Im Paul-Löbe-Haus des Deutschen Bundestages kamen Abgeordnete mit dem Volkswirt und Finalisten des Deutschen Studienpreises Dr. Philipp Böing zur Veranstaltung »Eine Stunde junge Wissenschaft« zusammen. Hier diskutierten sie über die staatliche Innovationsstrategie in China und ihre Implikationen für Deutschland. China wandelt sich derzeit zu einer innovationsgetriebenen Wirtschaftsmacht: Staatliches Ziel ist es, bis 2050 zu einem der global führenden Länder im Bereich Wissenschaft und Technologie zu werden. Schon jetzt meldet China weltweit die meisten Patente an, wird voraussichtlich 2020 bei Forschungs- und Entwicklungsinvestitionen führend sein und ist darüber hinaus bereits Deutschlands wichtigster Handelspartner. Insgesamt, so der Wirtschaftswissenschaftler Dr. Philipp Böing, muss der Beitrag staatlicher Instrumente beim wirtschaftlichen Aufstieg des Landes allerdings kritisch beleuchtet werden.
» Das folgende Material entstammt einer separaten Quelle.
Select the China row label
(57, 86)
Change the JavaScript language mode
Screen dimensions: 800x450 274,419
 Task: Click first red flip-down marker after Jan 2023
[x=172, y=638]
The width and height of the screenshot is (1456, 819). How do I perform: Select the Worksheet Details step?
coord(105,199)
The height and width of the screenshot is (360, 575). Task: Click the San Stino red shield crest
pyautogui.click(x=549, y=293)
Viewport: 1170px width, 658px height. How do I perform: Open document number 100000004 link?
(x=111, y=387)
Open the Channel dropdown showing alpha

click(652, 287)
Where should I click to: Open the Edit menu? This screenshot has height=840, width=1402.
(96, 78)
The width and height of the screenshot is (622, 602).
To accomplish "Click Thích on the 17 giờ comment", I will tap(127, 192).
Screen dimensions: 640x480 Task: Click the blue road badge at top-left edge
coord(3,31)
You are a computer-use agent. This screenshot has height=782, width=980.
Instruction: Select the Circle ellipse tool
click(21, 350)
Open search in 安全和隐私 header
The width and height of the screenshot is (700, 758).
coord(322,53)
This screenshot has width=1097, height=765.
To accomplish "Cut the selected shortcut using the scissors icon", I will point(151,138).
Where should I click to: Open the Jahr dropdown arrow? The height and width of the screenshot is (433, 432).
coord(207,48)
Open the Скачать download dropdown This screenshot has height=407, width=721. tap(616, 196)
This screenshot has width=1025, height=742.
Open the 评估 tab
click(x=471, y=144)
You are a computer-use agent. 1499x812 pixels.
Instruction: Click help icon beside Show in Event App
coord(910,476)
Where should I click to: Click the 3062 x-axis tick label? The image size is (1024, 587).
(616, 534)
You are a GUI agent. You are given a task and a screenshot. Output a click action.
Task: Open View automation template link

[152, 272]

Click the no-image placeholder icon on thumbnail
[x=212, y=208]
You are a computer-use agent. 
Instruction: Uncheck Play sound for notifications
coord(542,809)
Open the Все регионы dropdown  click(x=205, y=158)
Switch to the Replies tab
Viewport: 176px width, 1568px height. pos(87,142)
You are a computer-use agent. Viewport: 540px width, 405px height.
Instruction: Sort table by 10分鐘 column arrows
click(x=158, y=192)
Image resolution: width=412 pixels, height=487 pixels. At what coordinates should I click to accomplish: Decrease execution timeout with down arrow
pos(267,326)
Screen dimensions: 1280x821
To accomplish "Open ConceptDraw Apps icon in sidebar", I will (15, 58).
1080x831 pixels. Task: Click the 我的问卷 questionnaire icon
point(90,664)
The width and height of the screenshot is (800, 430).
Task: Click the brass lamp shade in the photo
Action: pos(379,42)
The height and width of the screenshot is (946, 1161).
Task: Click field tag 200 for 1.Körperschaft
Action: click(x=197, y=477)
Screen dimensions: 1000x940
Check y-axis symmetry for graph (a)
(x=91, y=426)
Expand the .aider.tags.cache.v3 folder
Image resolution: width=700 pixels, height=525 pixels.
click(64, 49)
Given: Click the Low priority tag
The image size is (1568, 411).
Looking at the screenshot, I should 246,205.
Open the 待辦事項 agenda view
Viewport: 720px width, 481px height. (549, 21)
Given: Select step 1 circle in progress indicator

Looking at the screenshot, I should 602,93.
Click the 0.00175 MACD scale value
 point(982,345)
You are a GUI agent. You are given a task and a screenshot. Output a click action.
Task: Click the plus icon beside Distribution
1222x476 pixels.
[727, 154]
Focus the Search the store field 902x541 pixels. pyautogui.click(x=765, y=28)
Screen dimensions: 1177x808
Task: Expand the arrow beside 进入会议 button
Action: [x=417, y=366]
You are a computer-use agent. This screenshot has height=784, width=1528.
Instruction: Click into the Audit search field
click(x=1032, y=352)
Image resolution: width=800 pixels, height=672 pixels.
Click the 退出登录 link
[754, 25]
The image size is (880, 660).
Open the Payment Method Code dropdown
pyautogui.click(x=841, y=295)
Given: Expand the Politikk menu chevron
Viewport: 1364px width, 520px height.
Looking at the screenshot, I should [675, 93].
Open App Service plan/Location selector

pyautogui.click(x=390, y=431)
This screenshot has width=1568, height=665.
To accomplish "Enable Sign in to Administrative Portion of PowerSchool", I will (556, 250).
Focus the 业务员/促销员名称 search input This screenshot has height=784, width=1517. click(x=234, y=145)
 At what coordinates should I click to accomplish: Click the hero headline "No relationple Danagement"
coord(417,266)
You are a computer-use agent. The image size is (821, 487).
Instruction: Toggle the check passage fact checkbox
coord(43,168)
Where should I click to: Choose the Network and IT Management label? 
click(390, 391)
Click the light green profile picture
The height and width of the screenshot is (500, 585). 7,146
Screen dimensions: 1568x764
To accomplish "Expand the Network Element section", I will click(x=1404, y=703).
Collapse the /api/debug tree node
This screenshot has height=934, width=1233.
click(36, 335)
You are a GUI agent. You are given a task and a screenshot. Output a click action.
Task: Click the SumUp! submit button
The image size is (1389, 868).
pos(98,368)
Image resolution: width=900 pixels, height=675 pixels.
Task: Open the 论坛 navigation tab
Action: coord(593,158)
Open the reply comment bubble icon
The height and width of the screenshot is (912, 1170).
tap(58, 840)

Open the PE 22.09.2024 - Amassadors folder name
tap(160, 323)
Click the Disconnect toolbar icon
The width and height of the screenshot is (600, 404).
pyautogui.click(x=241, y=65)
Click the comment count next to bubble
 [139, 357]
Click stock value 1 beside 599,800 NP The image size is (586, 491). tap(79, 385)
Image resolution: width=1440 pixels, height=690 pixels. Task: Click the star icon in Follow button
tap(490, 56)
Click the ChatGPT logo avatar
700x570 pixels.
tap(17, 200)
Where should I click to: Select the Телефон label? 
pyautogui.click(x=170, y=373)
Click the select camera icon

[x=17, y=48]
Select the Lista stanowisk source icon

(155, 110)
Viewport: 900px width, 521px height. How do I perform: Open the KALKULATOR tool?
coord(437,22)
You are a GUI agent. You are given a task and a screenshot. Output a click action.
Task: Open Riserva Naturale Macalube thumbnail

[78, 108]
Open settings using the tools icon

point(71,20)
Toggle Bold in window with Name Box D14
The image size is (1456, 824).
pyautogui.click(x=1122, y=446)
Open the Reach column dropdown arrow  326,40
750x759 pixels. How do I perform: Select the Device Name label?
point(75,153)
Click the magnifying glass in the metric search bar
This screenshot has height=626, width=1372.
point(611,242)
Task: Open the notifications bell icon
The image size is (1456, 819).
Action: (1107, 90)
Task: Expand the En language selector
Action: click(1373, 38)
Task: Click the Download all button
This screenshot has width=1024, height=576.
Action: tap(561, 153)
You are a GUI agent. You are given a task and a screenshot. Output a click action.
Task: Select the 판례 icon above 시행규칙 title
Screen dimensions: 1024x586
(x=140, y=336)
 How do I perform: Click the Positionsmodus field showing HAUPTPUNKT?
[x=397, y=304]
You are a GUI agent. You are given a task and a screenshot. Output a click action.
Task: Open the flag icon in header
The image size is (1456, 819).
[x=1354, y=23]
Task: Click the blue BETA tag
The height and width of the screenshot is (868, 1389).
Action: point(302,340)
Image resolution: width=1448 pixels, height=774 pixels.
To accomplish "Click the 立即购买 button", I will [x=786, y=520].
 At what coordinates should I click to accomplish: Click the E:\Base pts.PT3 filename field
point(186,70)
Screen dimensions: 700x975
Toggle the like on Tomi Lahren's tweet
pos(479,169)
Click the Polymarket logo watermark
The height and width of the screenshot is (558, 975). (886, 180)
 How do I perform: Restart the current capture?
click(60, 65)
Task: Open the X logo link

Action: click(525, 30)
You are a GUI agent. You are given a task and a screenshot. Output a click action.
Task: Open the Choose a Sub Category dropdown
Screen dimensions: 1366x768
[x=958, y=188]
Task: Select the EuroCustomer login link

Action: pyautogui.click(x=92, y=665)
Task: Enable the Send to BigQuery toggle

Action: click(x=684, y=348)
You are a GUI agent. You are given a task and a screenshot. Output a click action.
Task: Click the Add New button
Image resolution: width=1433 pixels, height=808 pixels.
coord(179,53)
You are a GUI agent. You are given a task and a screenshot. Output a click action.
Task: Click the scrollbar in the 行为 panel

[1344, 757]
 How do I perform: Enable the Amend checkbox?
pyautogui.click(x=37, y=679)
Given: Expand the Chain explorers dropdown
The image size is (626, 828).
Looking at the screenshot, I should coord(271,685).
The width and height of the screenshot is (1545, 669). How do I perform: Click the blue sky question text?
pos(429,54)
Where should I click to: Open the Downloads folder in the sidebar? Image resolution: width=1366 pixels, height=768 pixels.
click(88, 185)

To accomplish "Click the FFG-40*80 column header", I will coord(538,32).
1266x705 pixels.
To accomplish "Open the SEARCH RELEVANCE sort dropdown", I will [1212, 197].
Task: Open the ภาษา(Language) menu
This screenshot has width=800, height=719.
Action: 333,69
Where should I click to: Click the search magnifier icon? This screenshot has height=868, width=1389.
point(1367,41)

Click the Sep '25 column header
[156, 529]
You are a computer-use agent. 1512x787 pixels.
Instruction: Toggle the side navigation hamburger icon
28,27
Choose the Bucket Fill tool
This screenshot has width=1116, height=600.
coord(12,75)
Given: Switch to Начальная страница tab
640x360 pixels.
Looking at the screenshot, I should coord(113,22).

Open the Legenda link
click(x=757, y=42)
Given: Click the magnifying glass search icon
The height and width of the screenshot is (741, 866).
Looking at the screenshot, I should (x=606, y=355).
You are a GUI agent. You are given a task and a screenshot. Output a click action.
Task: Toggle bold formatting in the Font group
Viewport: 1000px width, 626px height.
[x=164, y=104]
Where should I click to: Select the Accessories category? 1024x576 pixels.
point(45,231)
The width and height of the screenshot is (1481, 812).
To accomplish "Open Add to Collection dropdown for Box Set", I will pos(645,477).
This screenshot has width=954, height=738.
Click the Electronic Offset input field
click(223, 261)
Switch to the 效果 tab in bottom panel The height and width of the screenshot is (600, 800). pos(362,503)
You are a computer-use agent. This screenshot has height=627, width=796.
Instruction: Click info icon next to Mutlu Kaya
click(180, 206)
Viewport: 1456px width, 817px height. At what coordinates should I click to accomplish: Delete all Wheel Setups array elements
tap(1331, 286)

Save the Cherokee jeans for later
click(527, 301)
Zwar wird viel staatliches Geld für Forschung und Entwicklung zur Verfügung gestellt, dieses stimuliere die F- und E-Investitionen der Unternehmen selbst jedoch nicht im möglichen Umfang. Insgesamt zeige die Industriepolitik zwar Wirkung, sei aber nicht wirklich effizient. Ihre Folge sei u.a. eine Inflation von Patentanmeldungen, bei der die Quantität nicht der Qualität entspreche. Verbesserte Rahmenbedingungen für die kreative Entwicklung neuer Ideen bleiben bisher aus.

Nach einem kurzen Impulsvortrag des Referenten folgte eine angeregte Diskussion mit den Abgeordneten, die sowohl die chinesischen Produktivitätszuwächse im weltweiten Vergleich behandelte als auch Strategien gegenüber der chinesischen Investitionspolitik im Ausland und die Dringlichkeit einer größeren Asienexpertise in Deutschland.

Unter dem Titel »Eine Stunde junge Wissenschaft« sind Abgeordnete des Deutschen Bundestags und des Berliner Abgeordnetenhauses regelmäßig eingeladen, mit Finalisten und Preisträgern des Deutschen Studienpreises über deren Forschungsergebnisse zu diskutieren. Die Veranstaltungsreihe findet in Kooperation mit dem Vorsitzenden des Ausschusses für Bildung, Forschung und Technikfolgenabschätzung Ernst-Dieter Rossmann statt.